Splunk Search

Strip datetime and group by filename

raghul725
Explorer

Hello,


I have the following logs from Cron


File successfully sent - AllOpenItemsPT_YYYYMMDD_HR-MM.csv.zip @08:00

File successfully sent - AllOpenItemsPT_YYYYMMDD_HR-MM.csv.zip @10:15

File successfully sent - AllOpenItemsPT_YYYYMMDD_HR-MM.csv.zip @11:00

 

File successfully sent - AllOpenItemsMaint_YYYYMMDD_HR-MM.csv.zip @07:00

File successfully sent - AllOpenItemsMaint_YYYYMMDD_HR-MM.csv.zip @09:00

File successfully sent - AllOpenItemsMaint_YYYYMMDD_HR-MM.csv.zip @13:00


File successfully sent - AllOpenItemsCOUNTRYNAME_YYYYMMDD_HR-MM.csv.zip @12:00

File successfully sent - AllOpenItemsCOUNTRYNAME_YYYYMMDD_HR-MM.csv.zip @14:30

File successfully sent - AllOpenItemsCOUNTRYNAME_YYYYMMDD_HR-MM.csv.zip @17:20

 

 

I am trying to group the files based on "AllOpenItems" string for last 24 hours and tried the below.

 

index=* namespace=*
"File successfully sent -"| rex "File successfully sent - AllOpenItems(?<reptype>\w+)"|stats values(reptype) as ReportType by reptype


The problem with the above is, I am unable to strip the Date&time the file name, so it won't group as per my requirement.

Could someone assist please?

Labels (3)
0 Karma

richgalloway
SplunkTrust
SplunkTrust

See if this helps.  It breaks out the filename and time separately.

 

index=* namespace=*
"File successfully sent -"| rex "File successfully sent - AllOpenItems(?<reptype>\S+)"
| rex field=reptype "_(?<time>[^\.]+)"
| eval epoch=strptime(time,"%Y%M%D_%H-%M")
|stats values(reptype) as ReportType by epoch

 

---
If this reply helps you, Karma would be appreciated.
0 Karma

raghul725
Explorer

Thanks

 

Thanks,  But as soon as I add "by epoch", search says no event returned.

 

I guess group by epoch does apply here, because epoch is defined by - %Y%M%D_%H-%M"
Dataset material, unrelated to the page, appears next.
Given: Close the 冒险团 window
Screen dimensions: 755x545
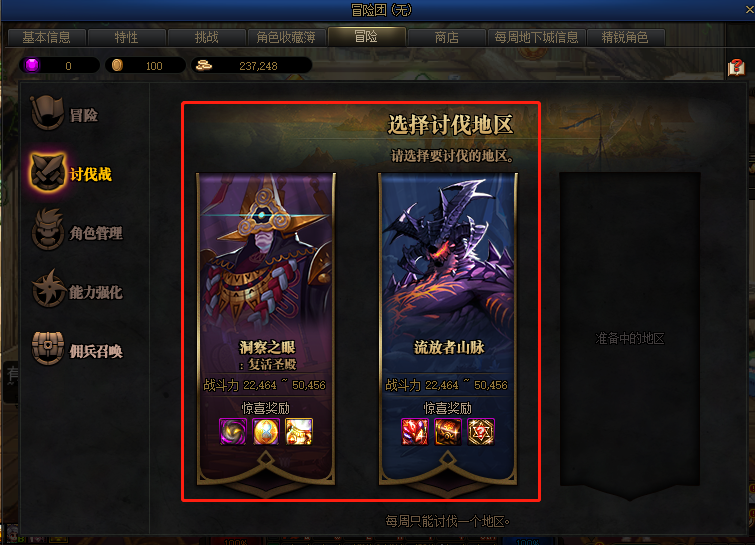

And none of the files can be grouped based on that?

0 Karma

richgalloway
SplunkTrust
SplunkTrust
Before we go further down the wrong rabbit hole, what exactly do you want the output to look like?
---
If this reply helps you, Karma would be appreciated.
0 Karma

raghul725
Explorer

Sure, Group by file name without date&time  (Example - AllOpenItemsPT, AllOpenItemsMaint etc) and display the count.
But thinking about it, it may be useful to display the date&time as well, but then my previous group by won't work

 

0 Karma

richgalloway
SplunkTrust
SplunkTrust

Depending on what you mean by "file name without date&time", this may help.  It ignores the part of the file name after (and including) the first underscore character.

index=* namespace=* "File successfully sent -"
| rex "File successfully sent - AllOpenItems(?<reptype>[^_]+)"
| stats count as ReportCount by reptype

   

---
If this reply helps you, Karma would be appreciated.
0 Karma

raghul725
Explorer

Hello Again,

 

As soon as I group "by reptype", no events are returned.

Any other suggestions please? 

0 Karma

richgalloway
SplunkTrust
SplunkTrust

It works fine in this run-anywhere example.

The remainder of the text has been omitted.